Intenta fundamentar esa tesis en la historia de la Iglesia, la cual, según él, se divide en tres períodos: el cristianismo primitivo (del siglo I), cuando la Iglesia es una comunidad puramente carismática, donde lo jurídico no existe y es gobernada directamente por el Espíritu Santo; el catolicismo antiguo (desde el siglo II al XIII), que es cuando la Iglesia se convierte en una organización jurídica, sobre todo en relación con los sacramentos y la presidencia de las celebraciones y de la comunidad; y el nuevo catolicismo (desde los siglos XIV al XX), que convierte a la Iglesia en una sociedad perfecta en relación con los Estados y mundaniza totalmente el Derecho canónico.

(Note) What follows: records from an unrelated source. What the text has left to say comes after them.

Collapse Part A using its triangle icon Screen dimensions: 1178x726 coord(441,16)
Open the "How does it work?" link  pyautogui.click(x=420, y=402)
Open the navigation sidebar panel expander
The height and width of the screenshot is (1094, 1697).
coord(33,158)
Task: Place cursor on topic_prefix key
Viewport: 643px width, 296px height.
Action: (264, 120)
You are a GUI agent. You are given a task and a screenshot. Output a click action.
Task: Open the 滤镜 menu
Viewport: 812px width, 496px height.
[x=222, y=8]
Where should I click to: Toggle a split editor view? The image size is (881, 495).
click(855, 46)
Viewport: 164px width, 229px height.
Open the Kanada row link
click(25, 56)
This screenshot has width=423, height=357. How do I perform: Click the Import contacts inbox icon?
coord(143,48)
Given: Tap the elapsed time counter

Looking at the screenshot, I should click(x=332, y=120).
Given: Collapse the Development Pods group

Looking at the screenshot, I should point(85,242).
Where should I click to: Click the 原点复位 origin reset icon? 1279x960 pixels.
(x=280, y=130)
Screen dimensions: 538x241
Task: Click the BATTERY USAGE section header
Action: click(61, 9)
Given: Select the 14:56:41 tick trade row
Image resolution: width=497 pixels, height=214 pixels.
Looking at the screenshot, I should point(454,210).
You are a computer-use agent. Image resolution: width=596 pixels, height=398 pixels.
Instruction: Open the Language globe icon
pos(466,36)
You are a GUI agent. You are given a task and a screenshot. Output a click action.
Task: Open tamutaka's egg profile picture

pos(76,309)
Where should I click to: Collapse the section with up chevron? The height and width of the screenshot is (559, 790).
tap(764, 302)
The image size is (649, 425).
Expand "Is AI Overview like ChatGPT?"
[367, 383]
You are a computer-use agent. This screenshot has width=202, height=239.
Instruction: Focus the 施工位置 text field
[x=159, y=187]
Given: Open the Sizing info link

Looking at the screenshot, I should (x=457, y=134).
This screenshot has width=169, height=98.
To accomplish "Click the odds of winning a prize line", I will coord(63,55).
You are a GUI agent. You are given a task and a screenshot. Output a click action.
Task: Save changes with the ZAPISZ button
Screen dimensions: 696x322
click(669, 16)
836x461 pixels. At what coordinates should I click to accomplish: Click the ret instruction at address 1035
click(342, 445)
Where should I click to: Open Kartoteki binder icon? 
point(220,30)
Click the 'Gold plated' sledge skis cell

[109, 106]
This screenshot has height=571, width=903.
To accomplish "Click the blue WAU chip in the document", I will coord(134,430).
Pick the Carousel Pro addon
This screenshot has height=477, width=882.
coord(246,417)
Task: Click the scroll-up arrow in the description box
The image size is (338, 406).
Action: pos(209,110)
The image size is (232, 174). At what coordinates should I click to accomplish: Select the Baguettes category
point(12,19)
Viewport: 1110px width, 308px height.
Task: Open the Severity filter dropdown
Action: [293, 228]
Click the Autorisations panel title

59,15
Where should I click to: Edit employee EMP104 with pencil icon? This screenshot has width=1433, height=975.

Como consecuencia de estas bases doctrinales el gobierno de las Iglesias, en cuanto comunidades visibles, se remite al poder político. Pero esta realidad, en sus diversas modalidades, hace crisis al iniciarse la separación entre la Iglesia y el Estado y la desaparición de los Estados confesionales protestantes, y, sobre todo, tras el período nazi, desconocedor y perseguidor de lo religioso. Por esto mismo los juristas y teólogos protestantes contemporáneos se han visto obligados a buscar la fundamentación y estructuración de un derecho eclesial, distinto del estatal, como base mínima de la organización e independencia de sus Iglesias. Pero no logran obviar la contraposición entre Iglesia visible e invisible, derecho divino y humano, derecho y caridad.

K. Barth (1886-1968) es el autor más destacado de esta búsqueda. Se esfuerza por unir el dualismo existente entre naturaleza e invisibilidad: el derecho de la Iglesia continúa siendo humano, aunque dependa de la Sagrada Escritura y su oficio es organizar la sociedad visible eclesial, aunque no obliga en conciencia. El dualismo antropológico y eclesiológico (presente en autores como J. Heckel, E. Wolf, H. Dombois) entre derecho y caridad provoca que no haya relación real entre Iglesia y fieles; éstos, a través de su conciencia, establecen una relación directa con Dios sin necesidad del instrumento visible de la Iglesia; se niega la sucesión apostólica como regla objetiva para conocer la Palabra y el Sacramento en la Iglesia, con lo que no se ve cómo pueda relacionarse el derecho divino y la Iglesia visible12.

12 La sucesión apostólica, elemento esencial en el Derecho canónico, falta en la teología protestante. Para nosotros es el elemento constitutivo de la comunión y fundamentó de la relación de los fieles con la autoridad legítima, es norma de fe y fuente del Derecho. La continuidad de la sucesión apostólica es considerada como signo de fidelidad a Cristo que quiso la Iglesia como comunidad social organizada con una estructura.